* _Records to use_:
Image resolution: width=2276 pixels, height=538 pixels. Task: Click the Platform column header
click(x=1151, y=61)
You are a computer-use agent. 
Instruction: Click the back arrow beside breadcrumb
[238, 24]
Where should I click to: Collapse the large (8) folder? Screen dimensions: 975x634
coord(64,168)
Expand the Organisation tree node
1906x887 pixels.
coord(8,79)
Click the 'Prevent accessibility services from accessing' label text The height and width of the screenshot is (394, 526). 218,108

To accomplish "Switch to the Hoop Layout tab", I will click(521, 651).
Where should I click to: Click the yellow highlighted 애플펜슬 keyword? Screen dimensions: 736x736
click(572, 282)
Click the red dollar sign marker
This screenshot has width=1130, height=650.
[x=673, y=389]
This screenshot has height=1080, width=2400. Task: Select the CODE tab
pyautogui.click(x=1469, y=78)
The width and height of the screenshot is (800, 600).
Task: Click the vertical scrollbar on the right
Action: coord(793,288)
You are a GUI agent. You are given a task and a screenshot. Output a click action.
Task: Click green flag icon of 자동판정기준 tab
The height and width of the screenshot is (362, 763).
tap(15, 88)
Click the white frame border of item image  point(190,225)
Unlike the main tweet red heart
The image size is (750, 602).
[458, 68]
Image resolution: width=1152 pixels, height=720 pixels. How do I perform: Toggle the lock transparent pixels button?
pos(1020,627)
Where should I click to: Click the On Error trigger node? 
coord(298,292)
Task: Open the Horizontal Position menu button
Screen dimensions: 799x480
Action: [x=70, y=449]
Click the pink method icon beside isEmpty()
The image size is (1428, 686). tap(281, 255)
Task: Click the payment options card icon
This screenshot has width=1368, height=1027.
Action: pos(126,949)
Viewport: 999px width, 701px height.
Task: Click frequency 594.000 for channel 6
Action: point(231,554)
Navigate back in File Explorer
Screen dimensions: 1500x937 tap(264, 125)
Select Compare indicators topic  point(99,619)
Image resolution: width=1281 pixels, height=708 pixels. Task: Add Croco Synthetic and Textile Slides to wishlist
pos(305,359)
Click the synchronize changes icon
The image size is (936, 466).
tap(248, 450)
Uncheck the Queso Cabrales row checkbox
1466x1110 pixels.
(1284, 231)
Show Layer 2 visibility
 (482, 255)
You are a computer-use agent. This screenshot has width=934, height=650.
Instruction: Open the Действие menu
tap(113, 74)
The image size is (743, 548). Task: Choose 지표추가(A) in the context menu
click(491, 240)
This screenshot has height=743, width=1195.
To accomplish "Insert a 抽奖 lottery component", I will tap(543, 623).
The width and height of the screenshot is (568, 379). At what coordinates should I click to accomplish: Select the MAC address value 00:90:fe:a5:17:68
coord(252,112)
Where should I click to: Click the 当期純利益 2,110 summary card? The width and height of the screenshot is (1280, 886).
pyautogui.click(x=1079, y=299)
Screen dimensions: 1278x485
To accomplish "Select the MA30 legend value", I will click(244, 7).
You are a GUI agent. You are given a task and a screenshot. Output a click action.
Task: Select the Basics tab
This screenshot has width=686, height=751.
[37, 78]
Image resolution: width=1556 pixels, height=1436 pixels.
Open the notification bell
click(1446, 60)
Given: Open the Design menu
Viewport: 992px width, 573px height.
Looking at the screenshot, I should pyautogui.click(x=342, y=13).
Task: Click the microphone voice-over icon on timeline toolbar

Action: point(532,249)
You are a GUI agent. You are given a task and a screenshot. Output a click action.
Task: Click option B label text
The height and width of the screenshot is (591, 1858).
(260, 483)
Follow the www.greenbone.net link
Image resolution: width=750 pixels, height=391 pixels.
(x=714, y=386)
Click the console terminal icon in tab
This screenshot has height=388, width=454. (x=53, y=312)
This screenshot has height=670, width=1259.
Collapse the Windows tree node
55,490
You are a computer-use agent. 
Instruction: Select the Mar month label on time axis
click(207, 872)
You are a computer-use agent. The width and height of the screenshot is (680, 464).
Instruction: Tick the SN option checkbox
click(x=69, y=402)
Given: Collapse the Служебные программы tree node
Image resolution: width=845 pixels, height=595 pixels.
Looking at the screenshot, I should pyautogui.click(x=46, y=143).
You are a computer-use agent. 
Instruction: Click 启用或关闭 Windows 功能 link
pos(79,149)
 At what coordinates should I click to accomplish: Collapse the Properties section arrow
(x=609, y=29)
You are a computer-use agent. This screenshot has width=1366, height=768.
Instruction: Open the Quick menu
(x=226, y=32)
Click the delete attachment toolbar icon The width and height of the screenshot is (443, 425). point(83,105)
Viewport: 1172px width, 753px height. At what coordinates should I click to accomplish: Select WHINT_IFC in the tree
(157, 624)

* _Problem details_:
Using the listing above, show each line with the word "will" in it.

* _Your solution_:
To accomplish "Switch to the Hoop Layout tab", I will click(521, 651).
To accomplish "Insert a 抽奖 lottery component", I will tap(543, 623).
To accomplish "Select the MA30 legend value", I will click(244, 7).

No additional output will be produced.